Within a span of thirty-six hours in Philadelphia, nine bodies had been found just blocks away from one another. Five were inside homes. Two were in cars. Two were on the street. The oldest of them was forty-two. The youngest was twenty-four.

They had names but they would soon become statistics, data points consumed by a tidal wave of fatal drug overdoses sweep­ing across the United States. In 2016, 64,000 Americans died from drug overdoses. That number equals the population of cit­ies such as Portland, Maine; Lynchburg, Virginia; and Santa Fe, New Mexico. It was as if, in one year, a plague had entered one of these towns and killed every single inhabitant. On an average day in 2016, 175 people died of an overdose, a rate of seven fa­talities an hour. Nine deaths in thirty-six hours wasn’t unusual.

Bodies were piling up too fast in some places for medical ex­aminers and coroners to keep up. Morgues were filled to capac­ity, and corpses had to be stored for days in rented refrigerated tractor-trailers until space became available. Many of the dead were not autopsied. It is standard procedure in a drug-overdose case to conduct an autopsy. But even if medical examiners had had time to autopsy every victim, some stopped themselves from doing so. Professional groups that accredit medical examiners set a limit on the number of autopsies that a doctor can compe­tently perform in a year, and examiners in areas with large num­bers of overdose deaths would have exceeded that number and risked losing their accreditation. As a result, when overdose vic­tims were discovered near hypodermic needles or pill bottles, they went straight to their graves, unexamined. The vast major­ity of these deaths—42,000 of them in 2016—involved “opioids,” prescription painkillers or illegal drugs derived from compounds either found in the opium poppy or synthesized in a lab.

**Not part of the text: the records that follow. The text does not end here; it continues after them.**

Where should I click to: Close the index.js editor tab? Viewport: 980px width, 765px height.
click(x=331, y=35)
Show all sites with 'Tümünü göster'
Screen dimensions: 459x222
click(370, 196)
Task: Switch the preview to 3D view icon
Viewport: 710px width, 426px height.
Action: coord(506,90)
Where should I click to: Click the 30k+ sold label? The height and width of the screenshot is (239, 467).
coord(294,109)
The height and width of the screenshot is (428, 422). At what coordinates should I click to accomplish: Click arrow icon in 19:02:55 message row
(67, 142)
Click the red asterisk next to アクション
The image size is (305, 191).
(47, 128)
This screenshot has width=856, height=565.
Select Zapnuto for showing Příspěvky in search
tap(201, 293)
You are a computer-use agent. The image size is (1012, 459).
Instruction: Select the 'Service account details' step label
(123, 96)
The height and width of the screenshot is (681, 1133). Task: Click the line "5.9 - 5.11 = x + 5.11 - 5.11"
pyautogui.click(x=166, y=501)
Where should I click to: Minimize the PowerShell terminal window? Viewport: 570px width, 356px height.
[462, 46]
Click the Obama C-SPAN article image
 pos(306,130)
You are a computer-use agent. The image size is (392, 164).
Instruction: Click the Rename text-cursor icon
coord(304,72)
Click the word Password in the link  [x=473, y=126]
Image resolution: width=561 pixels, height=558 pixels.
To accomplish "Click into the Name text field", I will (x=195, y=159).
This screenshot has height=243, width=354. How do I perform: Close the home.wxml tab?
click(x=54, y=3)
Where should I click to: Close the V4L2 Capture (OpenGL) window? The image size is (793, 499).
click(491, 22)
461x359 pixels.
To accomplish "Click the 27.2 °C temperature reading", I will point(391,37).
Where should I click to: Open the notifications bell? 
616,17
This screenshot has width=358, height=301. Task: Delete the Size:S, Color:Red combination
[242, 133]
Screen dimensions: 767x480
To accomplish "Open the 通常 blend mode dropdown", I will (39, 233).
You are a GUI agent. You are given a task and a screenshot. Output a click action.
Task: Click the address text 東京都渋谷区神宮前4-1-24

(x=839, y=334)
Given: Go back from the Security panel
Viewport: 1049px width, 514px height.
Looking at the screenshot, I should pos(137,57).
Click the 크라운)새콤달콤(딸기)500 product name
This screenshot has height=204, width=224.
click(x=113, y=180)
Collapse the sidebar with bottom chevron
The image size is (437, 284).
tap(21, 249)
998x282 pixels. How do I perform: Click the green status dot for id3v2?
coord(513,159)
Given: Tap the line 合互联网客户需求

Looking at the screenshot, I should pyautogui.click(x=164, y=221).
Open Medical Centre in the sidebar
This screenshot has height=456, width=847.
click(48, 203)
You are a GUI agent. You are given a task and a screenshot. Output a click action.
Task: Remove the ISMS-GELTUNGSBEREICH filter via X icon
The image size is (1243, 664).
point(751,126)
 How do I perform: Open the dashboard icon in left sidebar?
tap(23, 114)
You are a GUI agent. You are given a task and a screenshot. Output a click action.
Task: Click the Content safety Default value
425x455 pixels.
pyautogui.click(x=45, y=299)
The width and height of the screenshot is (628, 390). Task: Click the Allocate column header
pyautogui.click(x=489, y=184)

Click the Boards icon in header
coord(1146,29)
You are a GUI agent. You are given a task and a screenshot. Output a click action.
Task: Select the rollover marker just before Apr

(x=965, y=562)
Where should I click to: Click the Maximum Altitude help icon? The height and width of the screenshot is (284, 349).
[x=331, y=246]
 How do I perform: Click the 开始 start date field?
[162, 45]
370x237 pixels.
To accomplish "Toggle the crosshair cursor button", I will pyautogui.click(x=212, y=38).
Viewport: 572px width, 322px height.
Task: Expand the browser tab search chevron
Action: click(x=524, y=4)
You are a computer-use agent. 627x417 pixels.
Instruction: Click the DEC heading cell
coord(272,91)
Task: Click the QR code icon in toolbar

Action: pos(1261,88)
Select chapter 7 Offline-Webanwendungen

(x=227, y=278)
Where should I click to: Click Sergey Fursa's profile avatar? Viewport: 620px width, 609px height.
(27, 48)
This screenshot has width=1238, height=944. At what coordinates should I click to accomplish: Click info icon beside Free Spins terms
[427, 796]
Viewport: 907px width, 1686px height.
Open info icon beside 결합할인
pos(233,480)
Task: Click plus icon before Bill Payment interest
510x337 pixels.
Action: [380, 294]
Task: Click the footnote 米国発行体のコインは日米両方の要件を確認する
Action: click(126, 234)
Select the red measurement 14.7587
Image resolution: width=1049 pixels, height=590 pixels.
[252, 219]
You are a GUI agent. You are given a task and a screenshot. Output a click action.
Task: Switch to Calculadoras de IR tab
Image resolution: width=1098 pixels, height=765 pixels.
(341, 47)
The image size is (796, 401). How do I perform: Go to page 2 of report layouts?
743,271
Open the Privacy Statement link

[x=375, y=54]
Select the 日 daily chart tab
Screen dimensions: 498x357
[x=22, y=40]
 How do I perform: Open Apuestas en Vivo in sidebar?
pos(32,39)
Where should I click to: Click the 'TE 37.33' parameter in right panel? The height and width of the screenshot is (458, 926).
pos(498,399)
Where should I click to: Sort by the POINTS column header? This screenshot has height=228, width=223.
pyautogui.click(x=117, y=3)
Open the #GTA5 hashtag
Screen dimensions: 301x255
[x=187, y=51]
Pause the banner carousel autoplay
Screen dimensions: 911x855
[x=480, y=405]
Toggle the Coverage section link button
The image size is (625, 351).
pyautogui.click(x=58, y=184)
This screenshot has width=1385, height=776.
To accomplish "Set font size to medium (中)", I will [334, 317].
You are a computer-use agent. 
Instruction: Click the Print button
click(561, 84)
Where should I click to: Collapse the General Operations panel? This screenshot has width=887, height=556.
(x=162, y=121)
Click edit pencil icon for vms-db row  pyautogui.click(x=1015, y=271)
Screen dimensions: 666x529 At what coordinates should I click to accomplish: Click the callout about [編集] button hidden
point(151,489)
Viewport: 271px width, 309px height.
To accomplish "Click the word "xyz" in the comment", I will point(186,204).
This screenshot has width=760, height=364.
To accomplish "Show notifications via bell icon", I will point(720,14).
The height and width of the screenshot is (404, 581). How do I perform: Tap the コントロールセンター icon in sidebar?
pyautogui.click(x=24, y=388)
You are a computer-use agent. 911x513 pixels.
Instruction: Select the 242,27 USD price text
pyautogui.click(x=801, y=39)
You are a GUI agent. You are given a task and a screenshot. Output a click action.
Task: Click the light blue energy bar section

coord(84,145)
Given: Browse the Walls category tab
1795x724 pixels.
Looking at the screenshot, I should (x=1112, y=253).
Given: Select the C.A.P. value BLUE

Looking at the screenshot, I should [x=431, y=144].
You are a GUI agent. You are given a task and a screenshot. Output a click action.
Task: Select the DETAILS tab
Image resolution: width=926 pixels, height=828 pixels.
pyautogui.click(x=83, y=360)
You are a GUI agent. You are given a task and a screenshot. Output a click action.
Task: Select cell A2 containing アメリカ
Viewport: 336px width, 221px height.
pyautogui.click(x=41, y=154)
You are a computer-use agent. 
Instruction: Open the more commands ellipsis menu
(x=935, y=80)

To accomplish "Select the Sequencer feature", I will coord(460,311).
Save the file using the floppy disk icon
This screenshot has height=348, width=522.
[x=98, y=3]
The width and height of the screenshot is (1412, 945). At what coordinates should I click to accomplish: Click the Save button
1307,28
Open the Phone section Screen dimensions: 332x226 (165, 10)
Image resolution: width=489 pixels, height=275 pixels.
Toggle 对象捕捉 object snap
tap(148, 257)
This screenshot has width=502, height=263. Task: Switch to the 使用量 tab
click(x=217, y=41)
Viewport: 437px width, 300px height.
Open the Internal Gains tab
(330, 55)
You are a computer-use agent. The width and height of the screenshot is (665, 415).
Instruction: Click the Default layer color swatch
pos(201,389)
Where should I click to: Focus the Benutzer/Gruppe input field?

The opioid crisis has become woven into the fabric of every­day American life. In hospitals, newborns, separated from the narcotics coursing through the bloodstream of their addicted mothers, enter the world writhing in the pain of opioid with­drawal. On the streets, police officers carry a new piece of stan­dard equipment, a nasal spray containing medicine that could save the life of a person in the midst of an overdose. The epi­demic’s impact has been so pervasive that life expectancy among white men in the United States has started falling for the first time in more than twenty years.

Public officials have called for a dramatic response. President Donald J. Trump appointed a White House panel to propose so­lutions. Lawmakers urged that tens of billions of dollars be spent to treat the addicted. Newspapers, magazines, and television programs are filled with reports about the havoc caused in com­munities large and small.

All this attention makes it seem as if something new is hap­pening. That’s not the case. The recent appearance of counterfeit versions of a particularly potent synthetic opioid, fentanyl, has driven up the body count. But by 2017, over 200,000 Americans had died during the two preceding decades from overdoses in­volving legal drugs that were produced by pharmaceutical com­panies and prescribed by doctors.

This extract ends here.